EXERCISE BRIEF
The lines you return must be all those in the data that hold the string "Given".

☆ ☆ ☆

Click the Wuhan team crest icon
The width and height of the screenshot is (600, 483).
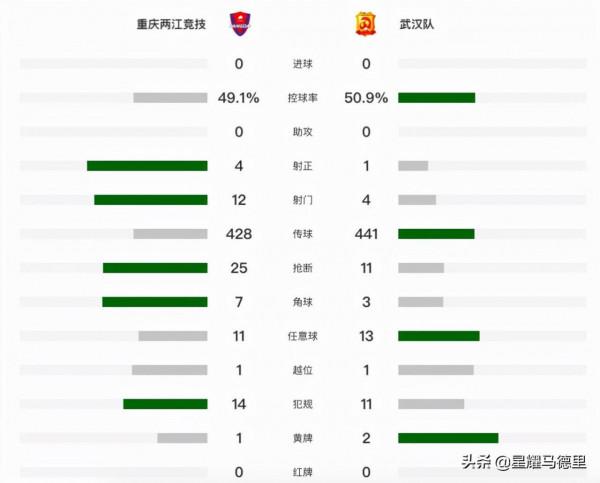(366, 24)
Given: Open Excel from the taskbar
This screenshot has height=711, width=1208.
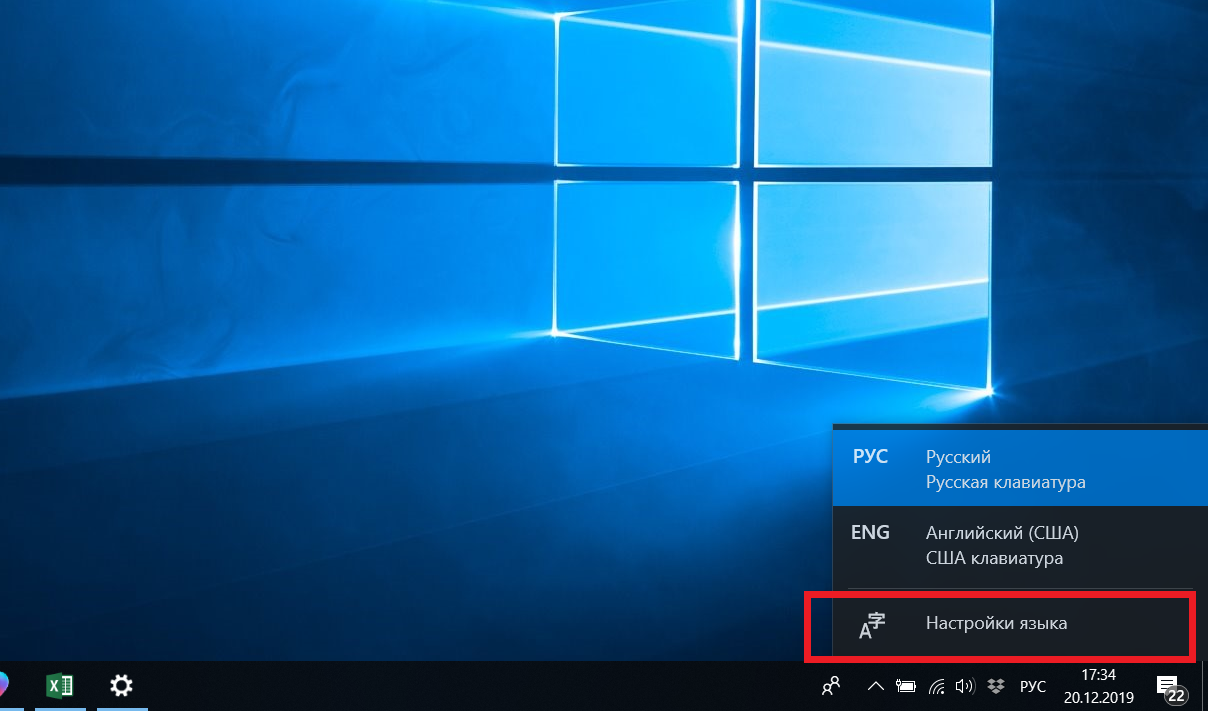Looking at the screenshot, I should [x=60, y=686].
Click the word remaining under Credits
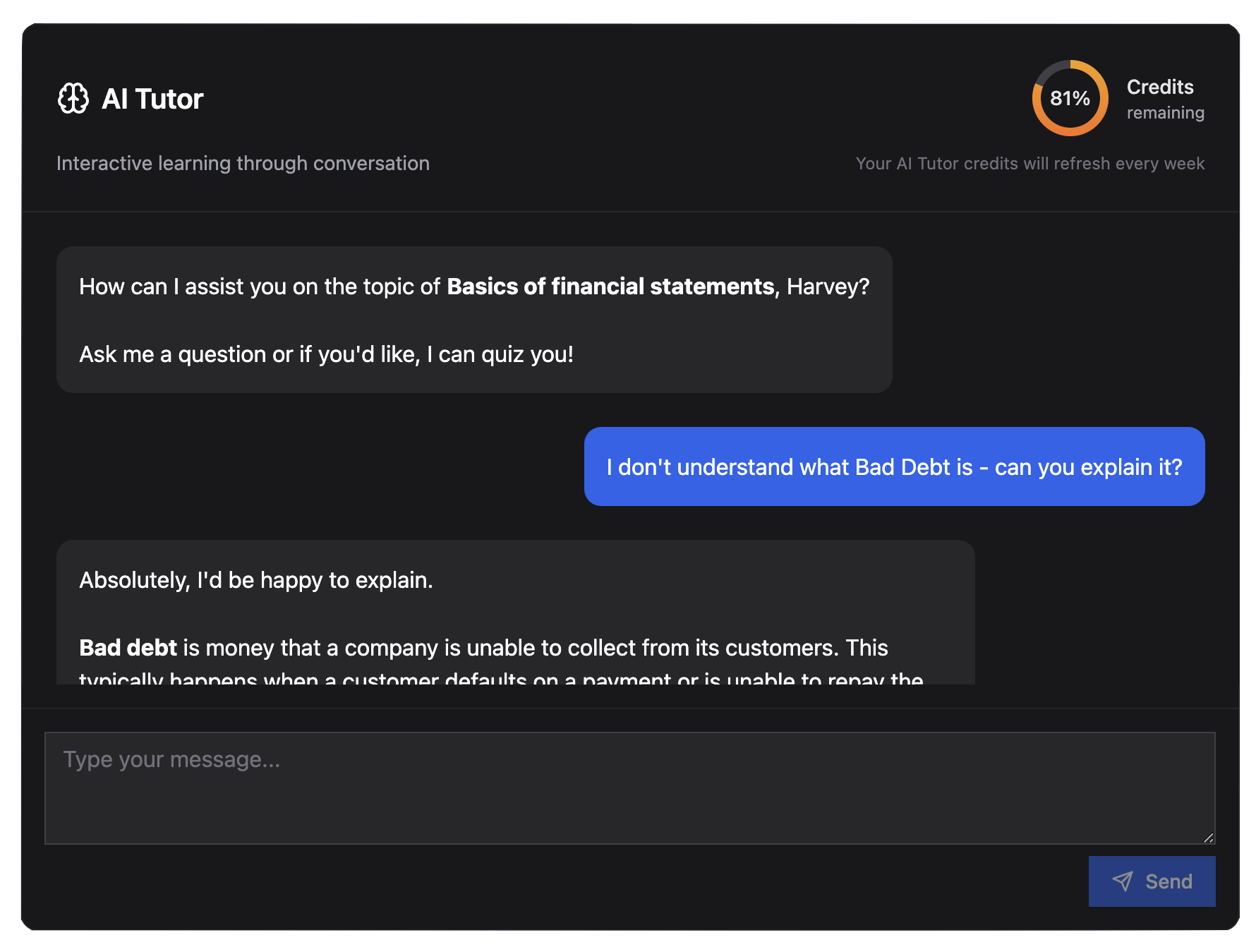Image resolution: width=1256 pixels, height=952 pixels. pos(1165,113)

☆ ☆ ☆

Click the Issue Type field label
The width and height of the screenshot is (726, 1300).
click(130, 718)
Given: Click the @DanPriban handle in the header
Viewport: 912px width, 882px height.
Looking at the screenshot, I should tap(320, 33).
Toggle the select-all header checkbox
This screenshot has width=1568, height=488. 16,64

☆ ☆ ☆

OUTPUT FOR THIS TASK
Given: Open Excel from the taskbar
Given: Click the @DanPriban handle in the header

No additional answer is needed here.